Works in Biographical and Historical Context
An Early Talent
Bryant was born in Cummington, Massachusetts, and grew up under the conflicting influences of his father, a liberal Unitarian physician, and his maternal grandfather, a conservative Calvinist farmer. As a boy, Bryant read the Bible, eighteenth-century English literature, and the English Romantic writers, particularly William Wordsworth. in addition, he studied and was influenced by the writings of William Shakespeare, John Milton, Sir Walter Scott, and the Scottish associationist philosophers Thomas Reid and Dugald Stewart. These philosophers supported the notion that the world should be viewed through the lens of common sense as opposed to abstract ideas about what is real.
His talent asserted itself quite early. He wrote and was published while still a child; under his father’s tutelage, he had learned to write carefully and to revise well. With the publication of The Embargo; or, Sketches of the Times; A Satire; by a Youth of Thirteen (1808) William Cullen Bryant began his remarkable career as an important figure in American politics, literature, and journalism. The poem drew much attention from critics who doubted it had actually been written by one so young. Bryant s first writing captured the nation s imagination, and American readers continued to view Bryant as a political commentator for the rest of his life.
Lawyer, Poet, Journalist
In 1810, Bryant studied at Williams College, but he returned home because of financial difficulties. In 1811 he wrote his first major work of poetry, ”Thanatopsis, which was eventually published in 1817. Poetry was Bryant’s first choice for a career, but he knew that the vocation as a poet would not support him. in 1815 he was admitted to the bar and started his law practice in Plainfeld, Massachusetts. He married Frances Fairchild in 1821 and continued to practice law and publish poetry until 1825.

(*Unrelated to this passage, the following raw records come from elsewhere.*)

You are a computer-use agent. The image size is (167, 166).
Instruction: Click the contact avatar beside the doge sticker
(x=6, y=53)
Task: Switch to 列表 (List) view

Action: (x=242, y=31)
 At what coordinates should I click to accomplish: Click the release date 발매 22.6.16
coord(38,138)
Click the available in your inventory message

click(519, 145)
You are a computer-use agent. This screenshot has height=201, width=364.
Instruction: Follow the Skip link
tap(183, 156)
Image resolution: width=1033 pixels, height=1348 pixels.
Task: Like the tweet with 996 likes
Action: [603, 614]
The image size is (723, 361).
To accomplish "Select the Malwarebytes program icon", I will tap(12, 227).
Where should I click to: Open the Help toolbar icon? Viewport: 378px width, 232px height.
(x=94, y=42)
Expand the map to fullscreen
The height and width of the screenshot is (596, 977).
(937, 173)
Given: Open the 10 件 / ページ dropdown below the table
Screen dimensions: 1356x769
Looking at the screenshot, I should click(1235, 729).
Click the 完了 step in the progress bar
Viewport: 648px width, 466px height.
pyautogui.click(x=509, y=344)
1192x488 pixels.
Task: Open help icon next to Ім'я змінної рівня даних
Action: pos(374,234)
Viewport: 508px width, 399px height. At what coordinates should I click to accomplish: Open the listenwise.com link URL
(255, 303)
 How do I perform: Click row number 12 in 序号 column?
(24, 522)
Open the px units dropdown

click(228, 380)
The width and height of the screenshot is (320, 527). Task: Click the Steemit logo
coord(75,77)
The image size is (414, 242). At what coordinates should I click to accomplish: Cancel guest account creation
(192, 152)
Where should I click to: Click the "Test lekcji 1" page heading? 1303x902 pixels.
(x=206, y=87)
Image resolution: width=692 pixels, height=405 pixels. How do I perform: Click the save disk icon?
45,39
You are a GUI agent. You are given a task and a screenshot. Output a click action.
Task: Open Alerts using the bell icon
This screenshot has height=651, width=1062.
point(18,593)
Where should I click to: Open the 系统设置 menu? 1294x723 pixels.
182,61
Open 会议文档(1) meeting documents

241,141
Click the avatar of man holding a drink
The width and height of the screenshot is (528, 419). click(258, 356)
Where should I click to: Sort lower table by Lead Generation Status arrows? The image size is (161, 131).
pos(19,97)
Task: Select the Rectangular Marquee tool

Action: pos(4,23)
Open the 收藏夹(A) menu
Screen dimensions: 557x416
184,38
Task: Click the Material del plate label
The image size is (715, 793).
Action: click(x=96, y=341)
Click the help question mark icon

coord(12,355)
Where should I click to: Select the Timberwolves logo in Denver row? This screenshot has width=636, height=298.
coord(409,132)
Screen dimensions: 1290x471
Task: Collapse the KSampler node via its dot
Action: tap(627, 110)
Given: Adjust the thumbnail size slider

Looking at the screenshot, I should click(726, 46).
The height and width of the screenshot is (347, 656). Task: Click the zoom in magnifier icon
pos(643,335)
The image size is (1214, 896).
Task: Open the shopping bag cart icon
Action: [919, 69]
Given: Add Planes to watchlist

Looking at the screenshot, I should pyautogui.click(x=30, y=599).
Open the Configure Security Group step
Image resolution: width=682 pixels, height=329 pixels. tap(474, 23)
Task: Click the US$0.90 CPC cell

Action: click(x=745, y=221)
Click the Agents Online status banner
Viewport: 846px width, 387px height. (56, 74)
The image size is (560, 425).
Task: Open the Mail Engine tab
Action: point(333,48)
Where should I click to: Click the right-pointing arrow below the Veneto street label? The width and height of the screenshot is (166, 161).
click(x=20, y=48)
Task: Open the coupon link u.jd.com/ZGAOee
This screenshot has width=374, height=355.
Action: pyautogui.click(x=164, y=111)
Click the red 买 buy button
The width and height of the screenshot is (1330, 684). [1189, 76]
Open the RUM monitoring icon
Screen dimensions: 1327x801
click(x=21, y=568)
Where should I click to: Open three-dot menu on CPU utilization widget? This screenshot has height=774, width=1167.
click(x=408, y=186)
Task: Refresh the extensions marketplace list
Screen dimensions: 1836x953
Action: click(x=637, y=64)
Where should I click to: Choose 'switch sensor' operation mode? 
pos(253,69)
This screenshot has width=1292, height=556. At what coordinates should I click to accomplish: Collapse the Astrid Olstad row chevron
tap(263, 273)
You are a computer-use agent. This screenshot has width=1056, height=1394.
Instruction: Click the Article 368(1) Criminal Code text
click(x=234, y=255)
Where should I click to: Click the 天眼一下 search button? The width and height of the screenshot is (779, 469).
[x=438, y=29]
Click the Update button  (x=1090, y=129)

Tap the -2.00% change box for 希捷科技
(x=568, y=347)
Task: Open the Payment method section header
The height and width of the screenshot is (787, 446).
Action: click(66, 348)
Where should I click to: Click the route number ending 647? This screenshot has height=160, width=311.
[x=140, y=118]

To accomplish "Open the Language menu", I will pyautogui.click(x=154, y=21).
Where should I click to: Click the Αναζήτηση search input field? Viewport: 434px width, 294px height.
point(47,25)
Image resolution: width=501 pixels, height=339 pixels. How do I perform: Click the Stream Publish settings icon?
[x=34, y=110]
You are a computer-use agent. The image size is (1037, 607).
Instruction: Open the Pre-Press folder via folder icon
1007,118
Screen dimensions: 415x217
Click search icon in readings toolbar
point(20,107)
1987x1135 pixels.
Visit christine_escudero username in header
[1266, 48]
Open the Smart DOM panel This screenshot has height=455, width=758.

Feeling encouraged by some of his earlier literary successes, Bryant abandoned his law practice in 1825 and traveled to New York to try to build a literary career. He succeeded instead in becoming one of the era’s most influential journalists and editors. He co-founded the New York Review and Atheneum Magazine and became associated with the Knickerbocker group that included such authors as Washington Irving, Fitz-Greene Halleck, James Fenimore Cooper, and Gulian Verplanck, in addition to the artists Asher Durant and Thomas Cole. In 1829 Bryant became the editor-in-chief of the New York Evening Post, a position he held for the rest of his life—a period of nearly fifty years. Under Bryant’s leadership, the Post became a leading liberal newspaper. Bryant’s support for such causes as free speech, workers’ rights, abolitionism, and the Union cause during the American Civil War made him a prominent and controversial public figure.
The Issue of Slavery
Bryant’s political development in the 1840s and 1850s came to hinge, as did national politics, on the overriding issue of slavery. The evolution of the Post’s position can be said to parallel that of advanced Northern opinion from tacit coexistence with slavery to, ultimately, the realization that it had to be extinguished. After breaking with the Democratic Party over support for the Free Soilers in 1848, Bryant became one of the founders of the American Republican party. Still, it took years more for him to break definitively with the Democrats. In 1852 the Post supported the Democratic candidate, Franklin Pierce, but in 1856 it vigorously championed John C. Fremont, the first Republican candidate for president, instead.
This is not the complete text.